Restaurant Brands International Inc. is one of the world's largest quick service restaurant companies with over $35 billion in annual system-wide sales and over 29,000 restaurants in more than 100 countries. RBI owns four of the world's most prominent and iconic quick service restaurant brands – TIM HORTONS®, BURGER KING®, POPEYES®, and FIREHOUSE SUBS®. These independently operated brands have been serving their respective guests, franchisees and communities for decades. Through its Restaurant Brands for Good framework, RBI is improving sustainable outcomes related to its food, the planet, and people and communities.

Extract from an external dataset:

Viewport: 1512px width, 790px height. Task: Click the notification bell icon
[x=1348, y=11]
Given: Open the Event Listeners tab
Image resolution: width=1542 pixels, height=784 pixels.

This press release includes forward-looking statements and information, which are often identified by the words "may," "might," "believe," "thinks," "anticipate," "plans," "expects," "intends," or similar expressions and reflect management's expectations regarding future events and operating performance and speak only as of the date hereof. These forward-looking statements include statements about RBI's expectations and beliefs regarding its normal course issuer bid purchases. The factors that could cause actual results to differ materially from RBI's expectations are detailed in filings with the U.S. Securities and Exchange Commission and on SEDAR in Canada, such as its annual and quarterly reports and current reports on Form 8-K, and include the following: risks related to RBI's substantial indebtedness, risks related to adverse economic and industry conditions and risks related to unforeseen events, such as adverse weather conditions, natural disasters, terrorist attacks or threats, pandemics, including coronavirus (COVID-19), the war in Ukraine or other catastrophic events, all of which could adversely affect its financial condition and prevent it from fulfilling its obligations. Other than as required under U.S. federal securities laws or Canadian securities laws, RBI undertakes no obligation to update forward-looking statements to reflect events or circumstances after the date hereof.
SOURCE Restaurant Brands International Inc.